Statewide efforts to restrict voting persist. In Pennsylvania, efforts are being made to repeal Act 77 or have it declared unconstitutional. Across the country, The Brennan Center for Justice tracks restrictive voting bills introduced at the state level and found that at least 150 bills have been carried over from 2021 to 2022. The majority of these bills aim to restrict access to mail-in voting, including shortening deadlines and limiting voters’ ability to receive assistance with returning a mail-in ballot. Other bills establish or expand voter ID requirements or require proof of citizenship in order to register to vote.
At the federal level, there was the John Lewis Voting Rights Act, which would have reestablished preclearance and created new national standards about which jurisdictions must do so before changing their voting laws. The law passed the U.S. House in August 2021 with all Democrats voting in favor and all Republicans voting against, but two months later, the bill failed in the Senate.

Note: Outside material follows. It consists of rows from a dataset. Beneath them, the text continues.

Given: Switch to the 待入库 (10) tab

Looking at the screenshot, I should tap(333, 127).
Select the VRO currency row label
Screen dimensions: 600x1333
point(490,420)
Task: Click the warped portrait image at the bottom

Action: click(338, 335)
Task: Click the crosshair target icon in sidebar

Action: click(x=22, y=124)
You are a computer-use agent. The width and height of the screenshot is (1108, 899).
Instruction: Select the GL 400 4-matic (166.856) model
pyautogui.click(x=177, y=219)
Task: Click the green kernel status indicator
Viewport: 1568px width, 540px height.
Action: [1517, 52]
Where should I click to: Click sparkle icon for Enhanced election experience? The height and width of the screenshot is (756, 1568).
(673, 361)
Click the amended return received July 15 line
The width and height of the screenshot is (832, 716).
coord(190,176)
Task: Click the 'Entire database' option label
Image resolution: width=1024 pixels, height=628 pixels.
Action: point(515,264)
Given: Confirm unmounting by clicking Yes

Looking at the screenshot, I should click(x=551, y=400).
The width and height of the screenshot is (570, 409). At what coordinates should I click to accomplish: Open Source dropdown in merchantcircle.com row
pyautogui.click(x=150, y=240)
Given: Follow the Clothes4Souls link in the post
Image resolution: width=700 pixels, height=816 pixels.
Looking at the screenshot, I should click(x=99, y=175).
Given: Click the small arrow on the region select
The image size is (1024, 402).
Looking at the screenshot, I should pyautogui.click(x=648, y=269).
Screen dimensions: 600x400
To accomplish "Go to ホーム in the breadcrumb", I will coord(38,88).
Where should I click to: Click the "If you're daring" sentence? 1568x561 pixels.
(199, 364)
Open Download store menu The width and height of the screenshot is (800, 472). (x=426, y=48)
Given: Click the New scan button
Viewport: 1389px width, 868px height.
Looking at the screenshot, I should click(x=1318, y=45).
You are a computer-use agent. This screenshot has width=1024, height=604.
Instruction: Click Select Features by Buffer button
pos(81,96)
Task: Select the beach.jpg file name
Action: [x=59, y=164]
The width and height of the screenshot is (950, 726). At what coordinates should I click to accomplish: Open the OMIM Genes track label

On my own campus, I work with a nonpartisan group of students, faculty and staff who educate and empower students about how to participate in Pennsylvania elections. Muhlenberg has a similar group, BergVotes. On both campuses, these groups help students register to vote, provide them with information about who the candidates are and facilitate their voting either by mail or in person on Election Day. We don’t care what party students register with or which candidates they vote for, but without their participation—and all our participation—in elections, our democracy is not living up to its promise to be a government of “we the People.”
Sarah Niebler ’04 is an associate professor in the Department of Political Science at Dickinson College.